■ **EXTRACT**
━━━━━━━━

Budget 2002 provided for an extension of Maternity Benefit from 14 consecutive weeks to 18 consecutive weeks. Budget 2006 provided for a further extension of Maternity Benefit from 18 weeks to 22 weeks. The special signing and payment arrangements which apply to JB customers are now for a period of 26 weeks in all cases

Hope this helps


----------



## ClubMan (13 Jun 2007)

Ah - I didn't see that! Thanks.


----------



## Welfarite (13 Jun 2007)

SW will not cut you off JB because of your pregnancy. They will facilitate you in whatever way they can to ensure you have continuity of payment. Talk to them in the local office if you are worried about it.


----------



## deem (13 Jun 2007)

━━━━━━━━

■ **REQUIRED ACTIONS**
A - In the Maternity Benefit thread, reproduce the passage that begins with the words containing "## Welfarite (13" and ends with "worried about it.".
B - Write the next part of the forum thread on Maternity Benefit, starting where it stops.
The records that follow have no connection to the Maternity Benefit thread.

■ **RECORDS SUPPLIED**
━━━━━━━━

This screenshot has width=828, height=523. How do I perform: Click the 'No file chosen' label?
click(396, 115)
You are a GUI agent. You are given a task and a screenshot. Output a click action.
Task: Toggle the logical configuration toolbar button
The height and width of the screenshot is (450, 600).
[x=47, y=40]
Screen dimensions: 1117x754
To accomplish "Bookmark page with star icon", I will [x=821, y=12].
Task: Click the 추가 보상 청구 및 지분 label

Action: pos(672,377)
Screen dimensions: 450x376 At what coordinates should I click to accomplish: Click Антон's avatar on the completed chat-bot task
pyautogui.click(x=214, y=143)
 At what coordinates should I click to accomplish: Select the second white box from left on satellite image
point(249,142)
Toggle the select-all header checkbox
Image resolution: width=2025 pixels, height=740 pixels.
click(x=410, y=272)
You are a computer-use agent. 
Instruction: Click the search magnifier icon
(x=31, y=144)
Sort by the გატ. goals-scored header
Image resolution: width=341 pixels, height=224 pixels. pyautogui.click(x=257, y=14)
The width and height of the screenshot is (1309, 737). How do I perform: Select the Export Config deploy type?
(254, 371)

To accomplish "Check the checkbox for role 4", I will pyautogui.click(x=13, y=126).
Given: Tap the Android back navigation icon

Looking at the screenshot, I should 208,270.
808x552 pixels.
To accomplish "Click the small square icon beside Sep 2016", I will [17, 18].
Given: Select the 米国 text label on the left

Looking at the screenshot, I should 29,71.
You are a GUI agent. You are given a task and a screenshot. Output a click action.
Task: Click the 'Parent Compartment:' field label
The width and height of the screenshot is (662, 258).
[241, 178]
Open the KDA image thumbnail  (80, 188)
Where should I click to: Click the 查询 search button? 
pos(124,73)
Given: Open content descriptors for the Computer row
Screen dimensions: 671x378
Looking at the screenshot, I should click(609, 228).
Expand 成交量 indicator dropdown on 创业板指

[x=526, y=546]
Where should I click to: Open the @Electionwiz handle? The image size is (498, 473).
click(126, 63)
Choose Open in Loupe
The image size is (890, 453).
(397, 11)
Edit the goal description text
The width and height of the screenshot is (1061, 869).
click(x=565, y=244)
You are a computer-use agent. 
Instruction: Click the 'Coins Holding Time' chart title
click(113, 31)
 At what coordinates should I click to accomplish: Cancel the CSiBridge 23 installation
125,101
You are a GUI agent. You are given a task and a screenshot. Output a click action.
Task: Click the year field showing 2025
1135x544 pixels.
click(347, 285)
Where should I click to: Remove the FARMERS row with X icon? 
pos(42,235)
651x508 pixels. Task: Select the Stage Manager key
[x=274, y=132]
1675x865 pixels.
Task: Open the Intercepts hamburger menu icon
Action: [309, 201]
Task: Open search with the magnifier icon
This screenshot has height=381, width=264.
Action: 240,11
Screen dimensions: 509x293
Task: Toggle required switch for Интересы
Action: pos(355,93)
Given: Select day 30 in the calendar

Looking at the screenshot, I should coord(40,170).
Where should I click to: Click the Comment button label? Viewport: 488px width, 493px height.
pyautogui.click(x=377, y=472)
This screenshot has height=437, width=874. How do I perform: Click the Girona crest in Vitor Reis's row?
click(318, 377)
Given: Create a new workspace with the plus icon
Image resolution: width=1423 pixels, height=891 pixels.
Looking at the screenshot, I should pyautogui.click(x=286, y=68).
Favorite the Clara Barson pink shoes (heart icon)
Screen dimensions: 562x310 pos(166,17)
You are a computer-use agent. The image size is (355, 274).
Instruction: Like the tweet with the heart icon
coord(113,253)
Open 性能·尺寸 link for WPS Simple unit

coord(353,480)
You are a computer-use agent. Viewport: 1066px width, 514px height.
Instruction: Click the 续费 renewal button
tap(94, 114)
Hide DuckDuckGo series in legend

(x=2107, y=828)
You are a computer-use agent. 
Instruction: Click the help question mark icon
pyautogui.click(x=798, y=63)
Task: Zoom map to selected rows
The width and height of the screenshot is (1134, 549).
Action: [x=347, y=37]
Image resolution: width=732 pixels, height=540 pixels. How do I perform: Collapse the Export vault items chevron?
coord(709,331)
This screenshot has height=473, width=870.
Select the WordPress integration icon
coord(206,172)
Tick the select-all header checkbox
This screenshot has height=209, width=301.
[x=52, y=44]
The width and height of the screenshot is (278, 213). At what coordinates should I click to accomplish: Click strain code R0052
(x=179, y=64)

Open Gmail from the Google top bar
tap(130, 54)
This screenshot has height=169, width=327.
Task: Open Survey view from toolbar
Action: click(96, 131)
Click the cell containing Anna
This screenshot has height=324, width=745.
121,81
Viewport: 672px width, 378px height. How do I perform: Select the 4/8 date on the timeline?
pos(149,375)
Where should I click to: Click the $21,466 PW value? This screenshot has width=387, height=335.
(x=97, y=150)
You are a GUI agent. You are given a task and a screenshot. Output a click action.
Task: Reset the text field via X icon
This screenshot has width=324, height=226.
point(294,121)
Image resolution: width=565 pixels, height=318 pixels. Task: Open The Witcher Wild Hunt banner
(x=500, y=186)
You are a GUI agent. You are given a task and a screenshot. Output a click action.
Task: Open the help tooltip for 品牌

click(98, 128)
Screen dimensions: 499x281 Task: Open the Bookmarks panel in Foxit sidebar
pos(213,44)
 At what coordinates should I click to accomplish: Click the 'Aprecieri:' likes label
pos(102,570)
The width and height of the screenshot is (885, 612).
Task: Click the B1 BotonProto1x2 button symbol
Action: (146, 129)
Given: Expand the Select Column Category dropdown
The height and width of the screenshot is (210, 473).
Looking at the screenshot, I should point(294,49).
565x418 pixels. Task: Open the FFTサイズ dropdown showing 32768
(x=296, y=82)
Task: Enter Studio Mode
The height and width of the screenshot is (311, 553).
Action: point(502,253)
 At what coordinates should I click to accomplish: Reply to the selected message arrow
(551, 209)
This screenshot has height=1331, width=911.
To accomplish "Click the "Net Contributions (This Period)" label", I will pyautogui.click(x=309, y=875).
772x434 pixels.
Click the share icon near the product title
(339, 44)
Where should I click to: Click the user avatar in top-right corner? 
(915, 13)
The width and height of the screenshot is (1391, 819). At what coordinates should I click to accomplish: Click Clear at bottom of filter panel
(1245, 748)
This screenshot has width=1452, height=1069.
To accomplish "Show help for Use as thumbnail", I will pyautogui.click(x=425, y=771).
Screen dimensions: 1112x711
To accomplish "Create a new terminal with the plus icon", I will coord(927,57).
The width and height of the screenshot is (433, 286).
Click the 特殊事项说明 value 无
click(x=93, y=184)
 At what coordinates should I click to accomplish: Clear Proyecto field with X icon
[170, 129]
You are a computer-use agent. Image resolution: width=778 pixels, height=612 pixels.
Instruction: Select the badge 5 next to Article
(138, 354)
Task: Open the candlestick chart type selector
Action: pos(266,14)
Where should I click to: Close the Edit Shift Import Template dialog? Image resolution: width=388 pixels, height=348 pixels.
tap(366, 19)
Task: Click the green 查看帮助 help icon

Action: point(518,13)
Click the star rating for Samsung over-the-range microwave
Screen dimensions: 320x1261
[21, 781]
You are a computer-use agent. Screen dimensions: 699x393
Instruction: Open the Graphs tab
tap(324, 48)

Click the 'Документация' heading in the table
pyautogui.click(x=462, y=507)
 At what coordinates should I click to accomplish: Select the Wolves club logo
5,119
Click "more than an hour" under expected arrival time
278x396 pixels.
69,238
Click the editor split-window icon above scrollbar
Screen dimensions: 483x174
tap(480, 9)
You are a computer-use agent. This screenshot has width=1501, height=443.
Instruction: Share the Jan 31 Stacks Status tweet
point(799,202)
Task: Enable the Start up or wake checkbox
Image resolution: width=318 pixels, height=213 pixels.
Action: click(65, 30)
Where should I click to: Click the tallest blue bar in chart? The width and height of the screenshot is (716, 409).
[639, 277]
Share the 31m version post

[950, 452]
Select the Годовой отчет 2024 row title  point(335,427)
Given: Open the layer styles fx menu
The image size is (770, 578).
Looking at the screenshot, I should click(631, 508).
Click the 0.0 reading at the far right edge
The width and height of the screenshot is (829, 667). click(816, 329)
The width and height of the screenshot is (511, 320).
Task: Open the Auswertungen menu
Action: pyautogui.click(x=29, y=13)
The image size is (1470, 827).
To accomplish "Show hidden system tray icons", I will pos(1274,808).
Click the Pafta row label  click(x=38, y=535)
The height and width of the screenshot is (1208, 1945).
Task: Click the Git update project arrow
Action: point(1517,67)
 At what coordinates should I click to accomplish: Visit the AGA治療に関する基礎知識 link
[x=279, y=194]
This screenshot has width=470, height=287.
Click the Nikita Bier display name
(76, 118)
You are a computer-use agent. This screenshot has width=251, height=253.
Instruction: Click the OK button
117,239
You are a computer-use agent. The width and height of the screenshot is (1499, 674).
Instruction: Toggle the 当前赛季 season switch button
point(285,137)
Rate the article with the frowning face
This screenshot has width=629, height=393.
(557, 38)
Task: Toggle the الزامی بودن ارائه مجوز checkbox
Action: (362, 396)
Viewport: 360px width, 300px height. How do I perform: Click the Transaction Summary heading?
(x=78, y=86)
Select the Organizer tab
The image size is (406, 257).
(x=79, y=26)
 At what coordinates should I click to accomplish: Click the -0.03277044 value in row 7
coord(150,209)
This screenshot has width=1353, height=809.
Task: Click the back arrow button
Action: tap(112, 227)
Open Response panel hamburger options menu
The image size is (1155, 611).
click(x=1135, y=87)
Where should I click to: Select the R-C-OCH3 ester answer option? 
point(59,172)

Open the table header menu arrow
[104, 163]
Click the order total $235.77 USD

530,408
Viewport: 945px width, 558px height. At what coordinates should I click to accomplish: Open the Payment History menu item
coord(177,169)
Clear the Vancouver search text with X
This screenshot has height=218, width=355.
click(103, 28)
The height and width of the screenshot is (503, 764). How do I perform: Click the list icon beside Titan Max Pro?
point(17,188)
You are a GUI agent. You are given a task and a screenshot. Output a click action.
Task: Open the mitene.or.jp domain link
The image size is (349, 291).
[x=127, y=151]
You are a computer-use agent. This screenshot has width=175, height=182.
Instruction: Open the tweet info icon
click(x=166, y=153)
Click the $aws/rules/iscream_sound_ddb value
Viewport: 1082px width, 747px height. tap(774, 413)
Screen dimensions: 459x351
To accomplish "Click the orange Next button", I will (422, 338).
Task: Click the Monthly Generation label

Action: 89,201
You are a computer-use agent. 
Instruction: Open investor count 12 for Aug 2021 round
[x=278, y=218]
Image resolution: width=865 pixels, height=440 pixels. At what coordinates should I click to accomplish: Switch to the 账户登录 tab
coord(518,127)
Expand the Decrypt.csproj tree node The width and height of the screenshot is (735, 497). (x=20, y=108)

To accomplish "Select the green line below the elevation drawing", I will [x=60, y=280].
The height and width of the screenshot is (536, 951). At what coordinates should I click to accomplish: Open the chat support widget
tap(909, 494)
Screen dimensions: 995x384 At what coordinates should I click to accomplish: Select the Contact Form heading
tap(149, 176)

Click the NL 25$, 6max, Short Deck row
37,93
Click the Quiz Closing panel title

━━━━━━━━

■ **RESPONSES BY TASK**
A -
## Welfarite (13 Jun 2007)

SW will not cut you off JB because of your pregnancy. They will facilitate you in whatever way they can to ensure you have continuity of payment. Talk to them in the local office if you are worried about it.

B -
would you not try to claim maternity benefit prior to having baby, not exactly sure what conditions but think for 2007 if employed in 2005 you may be entitled, this would maintin your availability to JB(NOT sure if its JB or JA that is capped time wise) for longer but would have to apply at lease a month prior to mat leave starting which has to be minimum two weeks prior to due date.

Maybe talk to some one at citizens advice or social welfare office


----------



## Welfarite (13 Jun 2007)

Deem, you have to be in employment  prior to Maternity Benefit to get it....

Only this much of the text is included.